痛みの原因による分類
・痛みは、大きく「侵害受容性疼痛」と「神経因性疼痛」の2つに分類される。
・加えて「心理社会的疼痛」もあると言われている。
1)侵害受容性疼痛
・いわゆる急性の痛み
・末梢の侵害受容器が,熱や機械刺激によって活性化されて生じる痛み。急性痛や炎症性疼痛と同様の機序とされる.
・プロスタグランジンやブラジキニンなどの発痛物質の発現を認め,この物質が末梢神経にある「侵害受容器」を刺激することで痛みを感じるため,「侵害受容性疼痛」と呼ばれる.
・原則として,器質的疾患によるものが多い.
・侵害受容性疼痛は「体性痛」と「内臓痛」に分類される
・NSAID、アセトアミノフェン、オピオイドが有効
2)神経障害性疼痛
・神経の圧迫や障害により、末梢神経末端ではなく上行性疼痛伝導系の途中から刺激が入るために生じる疼痛。
・慢性疼痛の主な原因となる。
・腫瘍の神経浸潤、椎間板ヘルニア、手根管症候群、帯状疱疹後神経痛、脊髄損傷など
・何らかの原因で,痛みの感覚を司る神経経路(中枢,脊髄,末梢神経)のどこかのレベルで傷つき,その神経が支配する領域に異常が生じることで痛みを感じると考えられている.
・神経障害性疼痛の原因や病態はまだはっきりと分かっていないため,神経障害性疼痛は一般的な鎮痛薬が効かないため慢性痛原因となる難治性の痛みとされてきた.

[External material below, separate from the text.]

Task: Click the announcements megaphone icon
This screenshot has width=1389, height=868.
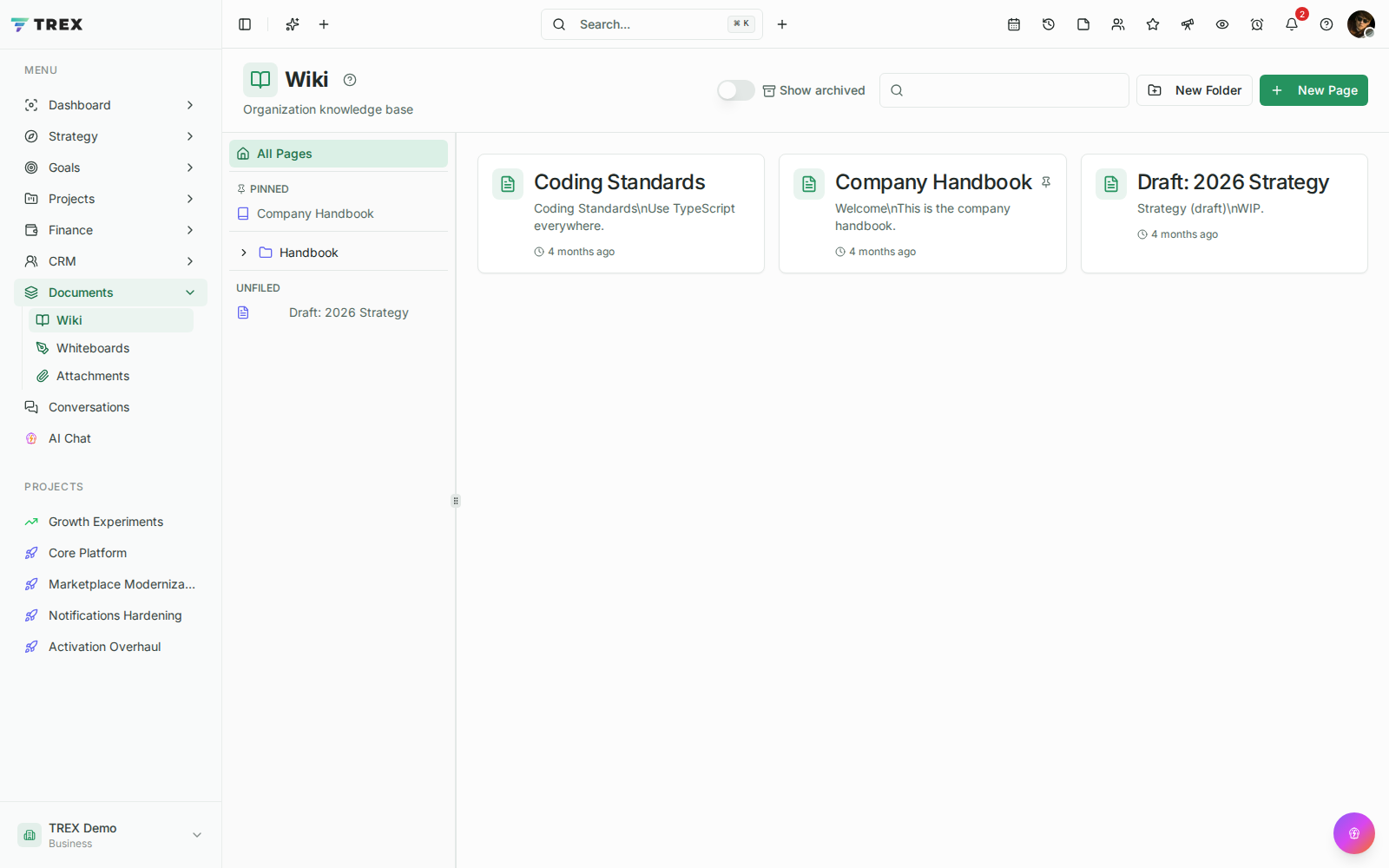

・プレガバリン(リリカ®)が第一選択。その他SNRI(サインバルタ)、三環系抗うつ薬など。
3)心理社会的疼痛
・疼痛の記憶やストレスなどを原因として体に様々な変化が起こり、侵害刺激を介さず脳の疼痛を認識する部位が刺激される。
侵害受容器について
・侵害受容器である自由神経終末には、組織を障害する可能性を有する侵害刺激に反応する「(高閾値)機械受容器」と、非侵害刺激にも反応する「ポリモーダル受容器」の2つがある。
1)(高閾値)機械受容器
・機械的刺激は、最も細い有髄神経であるAδ線維と、無髄のC線維によって伝達される
・Aδ線維は、速く局在性の高い鋭い痛みを伝達する
・は無髄のC線維によって伝達される
・C線維は遅く局在性の低い、鈍い焼けつくような痛み(化学的・熱刺激)を伝達する
2)ポリモーダル受容器
・鈍く疼くような局在のはっきりしない痛みをゆっくり伝達する。
破局化思考
・疼痛は感覚的側面の他に、情動的側面および認知的側面を含む多面性を有している
・特に慢性痛では,不安や抑うつなど心理的因子との関係性が深いことが知られている。
・慢性疼痛の代表的な認知的要因のひとつに、痛みが長期間持続することにより病態が複雑化し、疼痛に関する悲観的な解釈「破局化思考」がある。
・破局化思考は,痛みに対して注意がとらわれることや無力感,そして痛みの脅威を過大評価することで特徴づけられる認知過程とされている。